**PROBLEM**
Reproduce the listing below, word for word, from its first line through the line containing "pos(288,1069)". Omit the pictures from your answer.

— Start —

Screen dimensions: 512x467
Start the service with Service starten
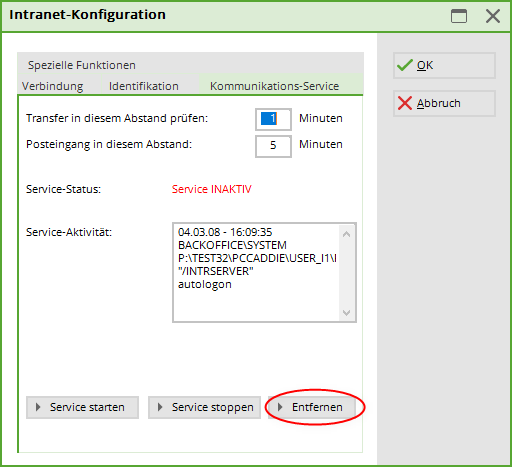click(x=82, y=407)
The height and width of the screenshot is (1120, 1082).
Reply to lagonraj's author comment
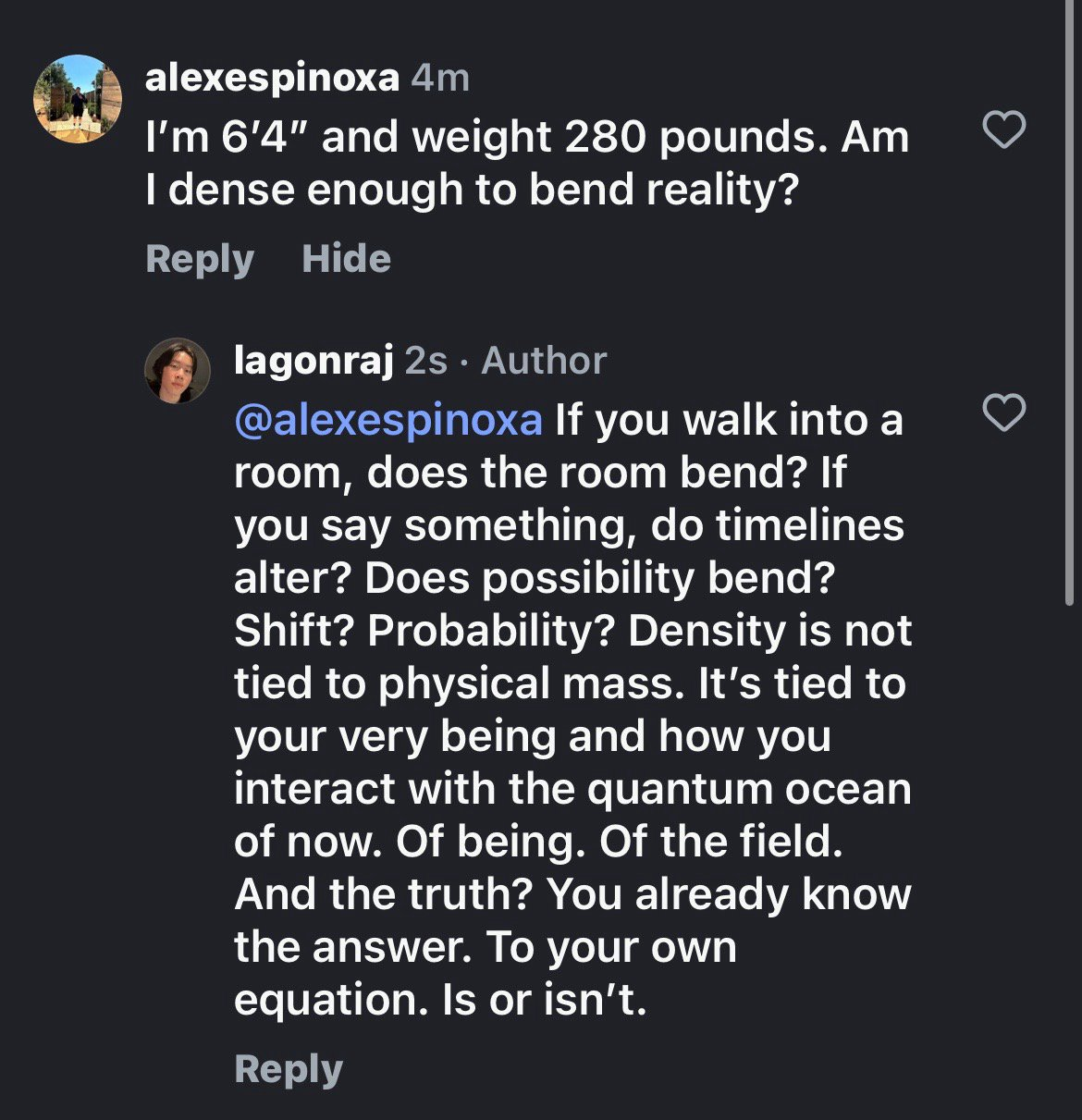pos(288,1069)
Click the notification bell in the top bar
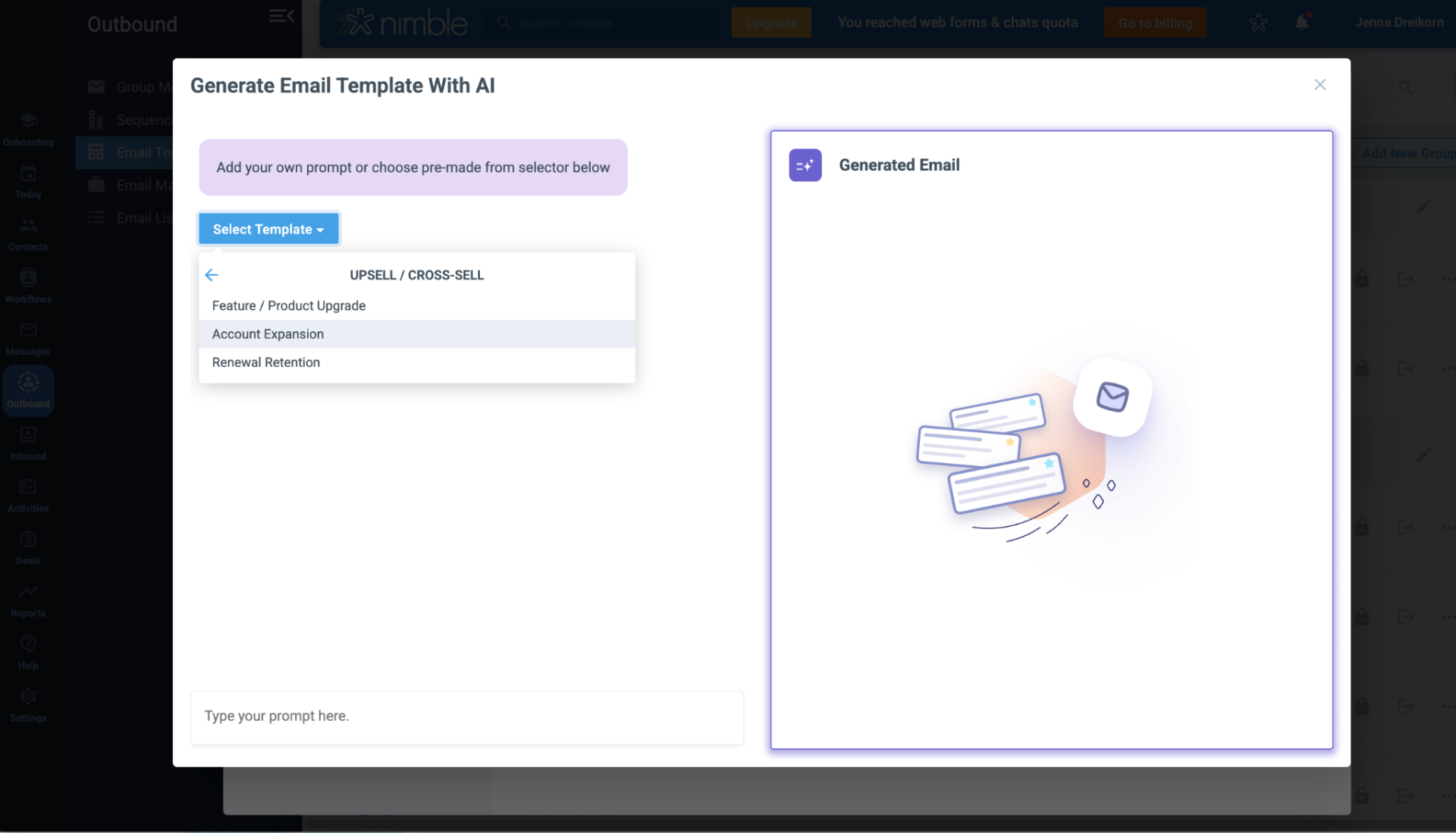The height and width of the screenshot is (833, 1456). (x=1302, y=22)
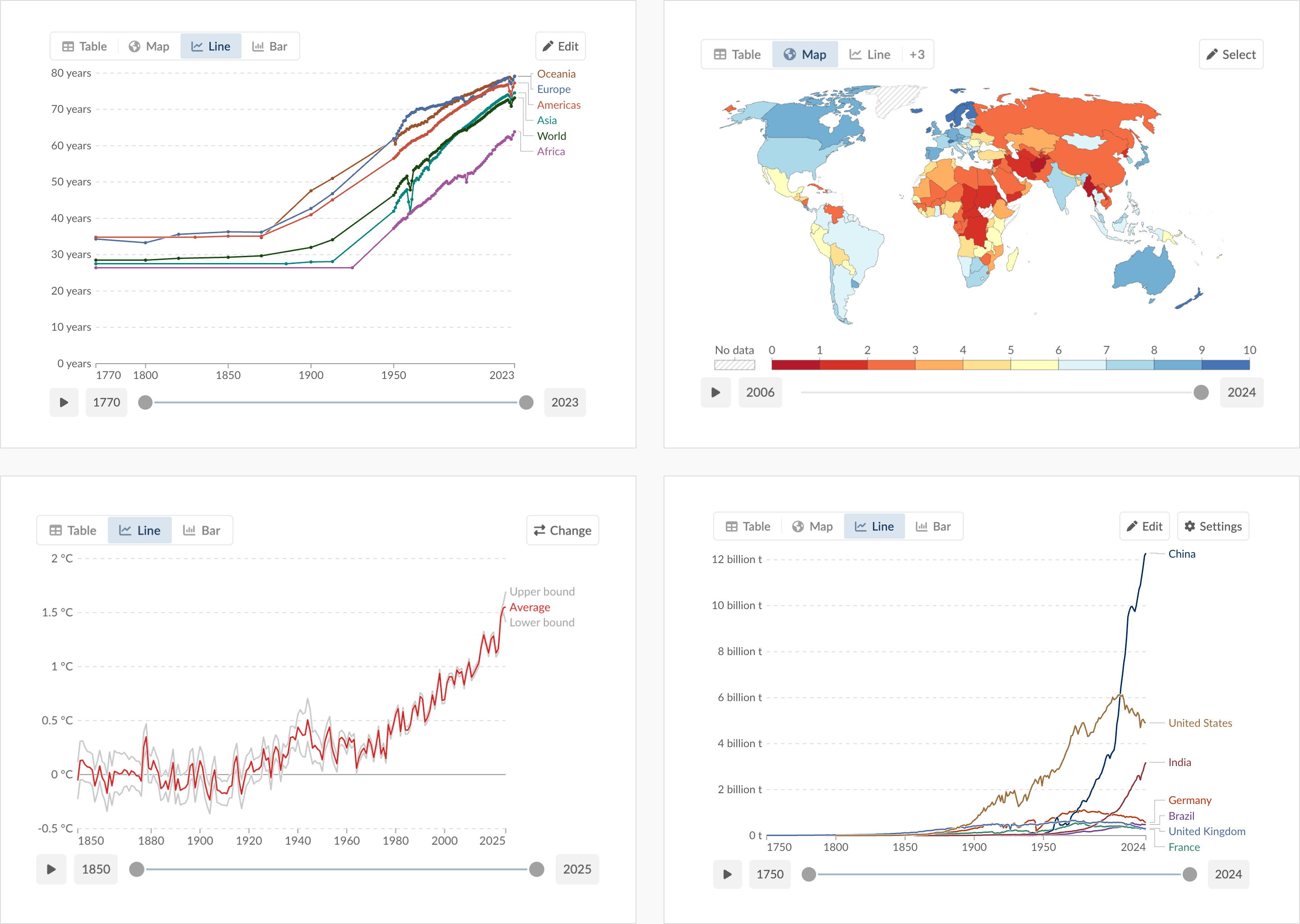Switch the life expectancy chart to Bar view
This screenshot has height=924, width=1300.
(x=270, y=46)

— End —

**COMPLETE ANSWER**
Screen dimensions: 512x467
Start the service with Service starten
click(x=82, y=407)
The height and width of the screenshot is (1120, 1082).
Reply to lagonraj's author comment
pos(288,1069)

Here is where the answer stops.